>> Start Entries provided
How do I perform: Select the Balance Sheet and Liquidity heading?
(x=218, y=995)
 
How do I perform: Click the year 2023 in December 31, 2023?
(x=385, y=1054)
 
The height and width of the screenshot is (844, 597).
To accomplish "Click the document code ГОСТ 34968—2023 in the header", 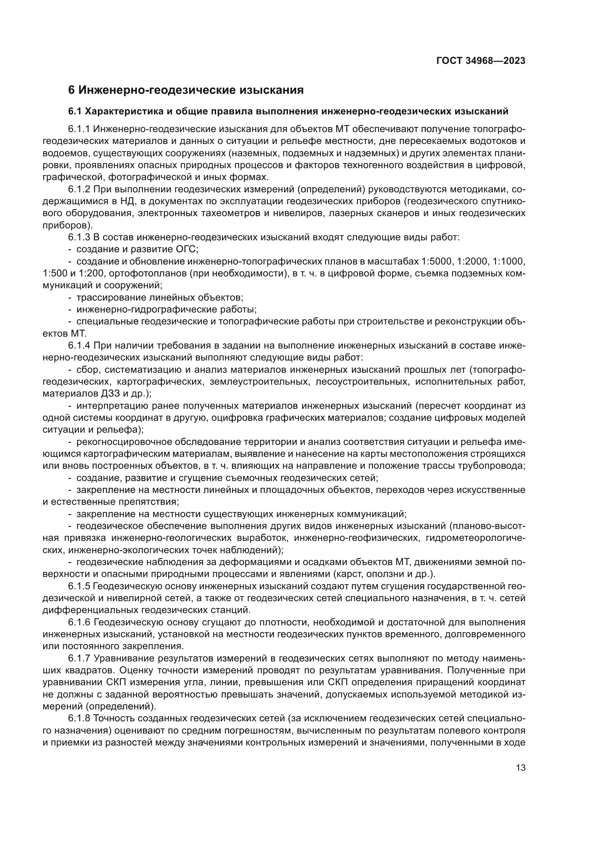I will point(481,61).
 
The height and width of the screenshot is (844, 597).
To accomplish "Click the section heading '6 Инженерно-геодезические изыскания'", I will point(186,90).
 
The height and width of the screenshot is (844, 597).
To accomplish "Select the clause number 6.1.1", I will point(79,129).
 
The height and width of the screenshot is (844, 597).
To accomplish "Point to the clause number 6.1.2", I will point(79,189).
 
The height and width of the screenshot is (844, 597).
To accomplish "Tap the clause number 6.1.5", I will point(79,586).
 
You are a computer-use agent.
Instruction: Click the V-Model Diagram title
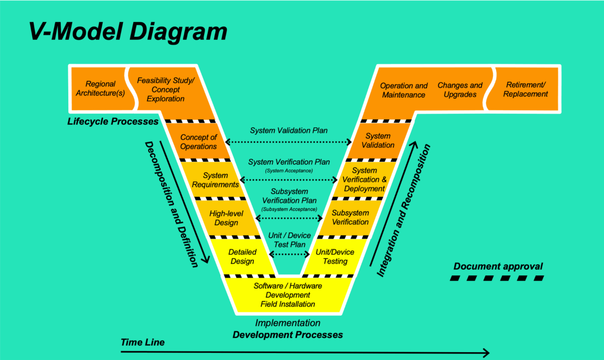[x=128, y=32]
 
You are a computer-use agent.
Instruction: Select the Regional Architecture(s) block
[x=100, y=89]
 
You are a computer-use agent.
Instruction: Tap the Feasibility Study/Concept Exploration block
[x=166, y=90]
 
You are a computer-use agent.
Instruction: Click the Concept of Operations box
[x=198, y=142]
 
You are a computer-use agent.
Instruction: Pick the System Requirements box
[x=216, y=180]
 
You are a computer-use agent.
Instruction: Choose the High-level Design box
[x=226, y=218]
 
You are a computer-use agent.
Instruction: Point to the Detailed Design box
[x=243, y=257]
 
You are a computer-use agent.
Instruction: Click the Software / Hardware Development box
[x=288, y=295]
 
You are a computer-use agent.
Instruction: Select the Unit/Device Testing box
[x=335, y=257]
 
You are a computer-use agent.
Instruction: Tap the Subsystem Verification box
[x=350, y=217]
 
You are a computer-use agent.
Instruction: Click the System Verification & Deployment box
[x=365, y=179]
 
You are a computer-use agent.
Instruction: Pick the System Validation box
[x=378, y=140]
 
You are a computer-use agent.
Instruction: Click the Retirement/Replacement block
[x=525, y=89]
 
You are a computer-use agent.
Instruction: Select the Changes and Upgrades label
[x=460, y=90]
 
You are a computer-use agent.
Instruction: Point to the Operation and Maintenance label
[x=404, y=90]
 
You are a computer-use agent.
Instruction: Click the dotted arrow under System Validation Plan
[x=288, y=142]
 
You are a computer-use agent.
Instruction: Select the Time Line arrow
[x=305, y=352]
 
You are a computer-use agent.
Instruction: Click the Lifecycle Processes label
[x=113, y=122]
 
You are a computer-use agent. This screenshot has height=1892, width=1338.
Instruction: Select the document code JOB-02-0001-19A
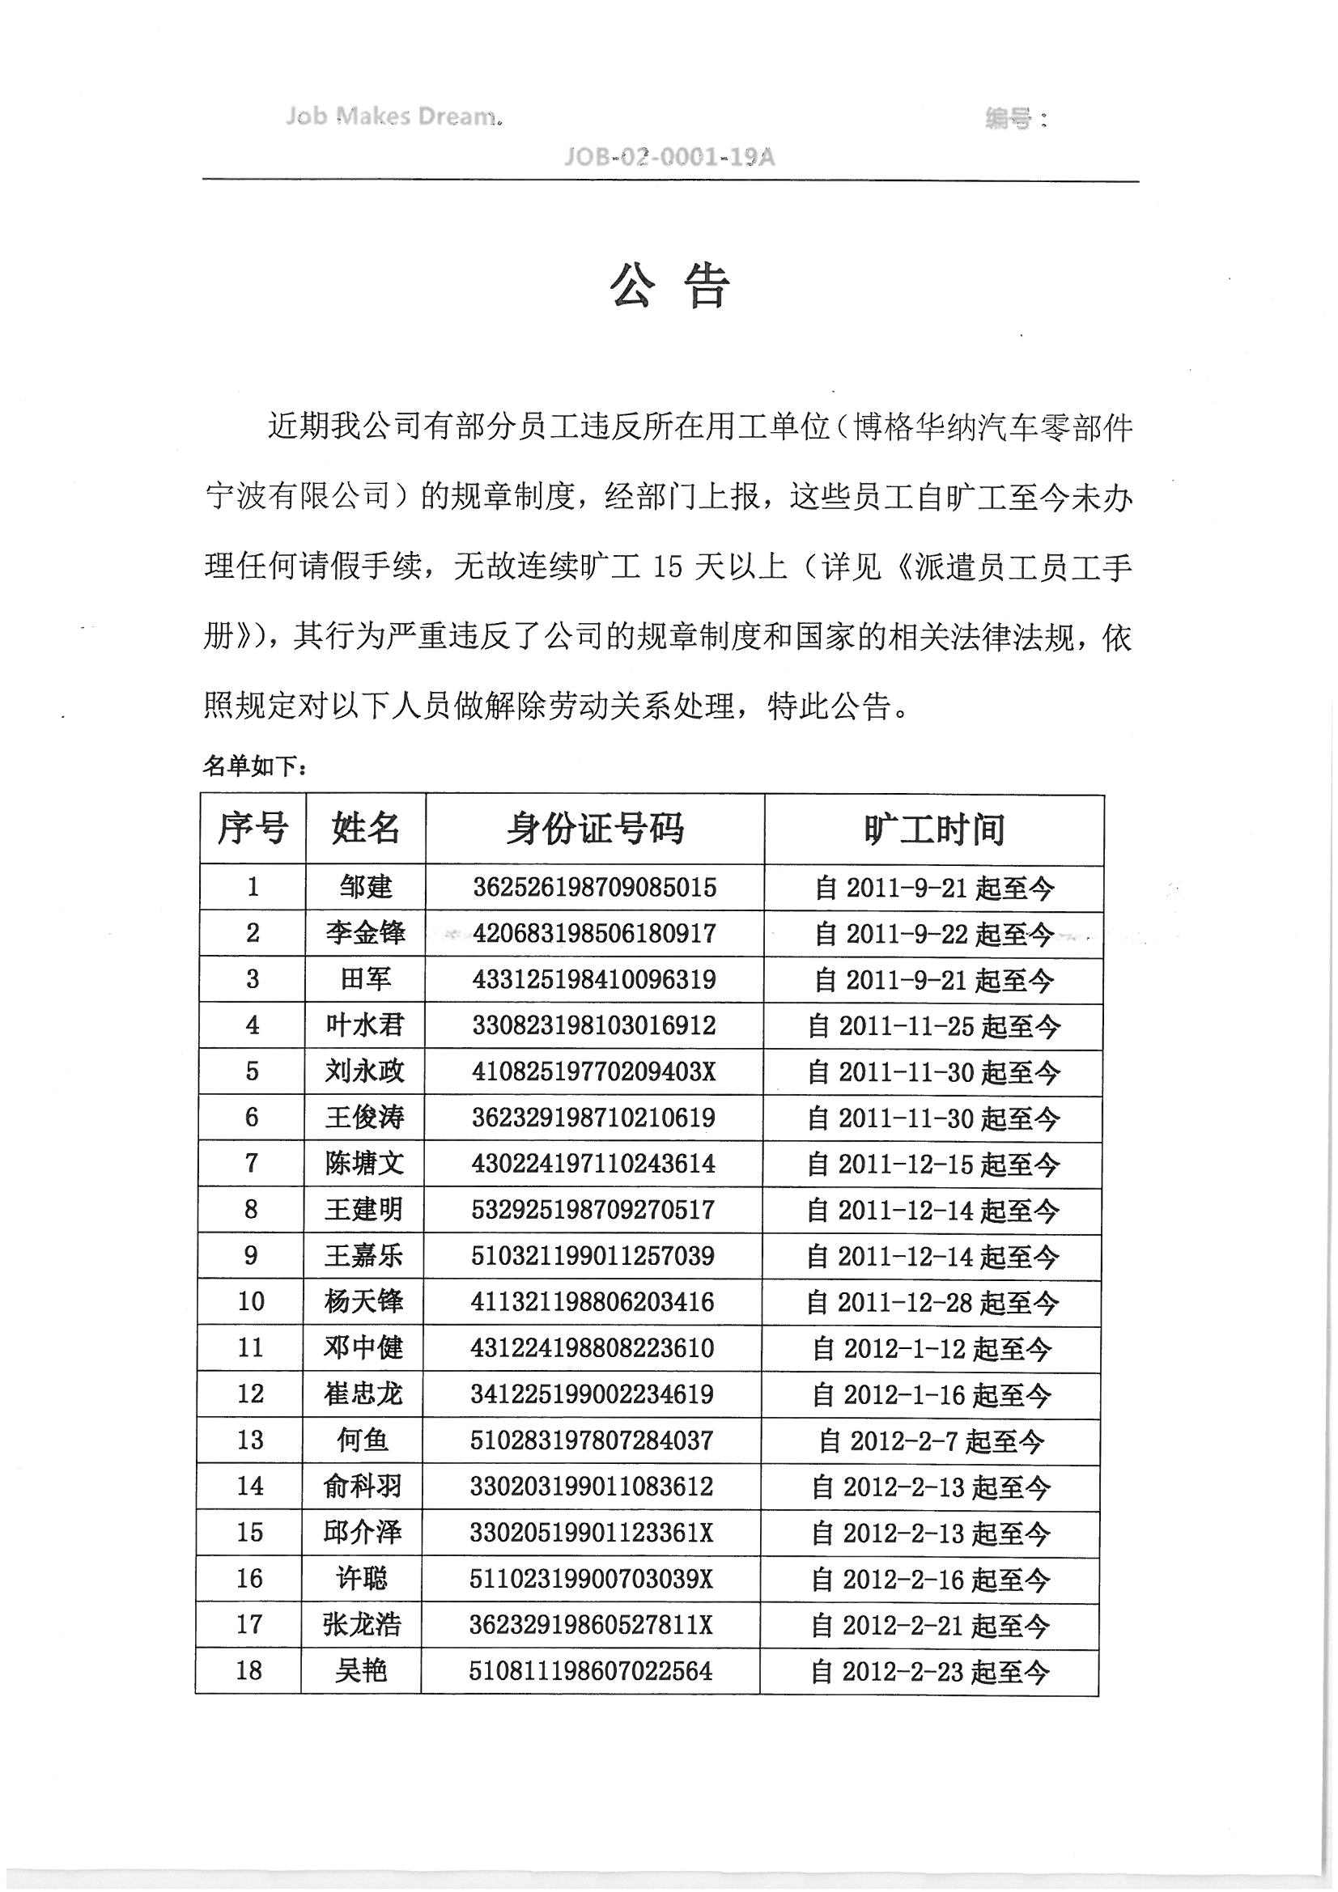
>> End Entries provided
▶ [To be done]:
Copy the records above word for word, from their first line through the line that contains "(x=385, y=1054)".

▶ [Finished answer]:
How do I perform: Select the Balance Sheet and Liquidity heading?
(x=218, y=995)
 
How do I perform: Click the year 2023 in December 31, 2023?
(x=385, y=1054)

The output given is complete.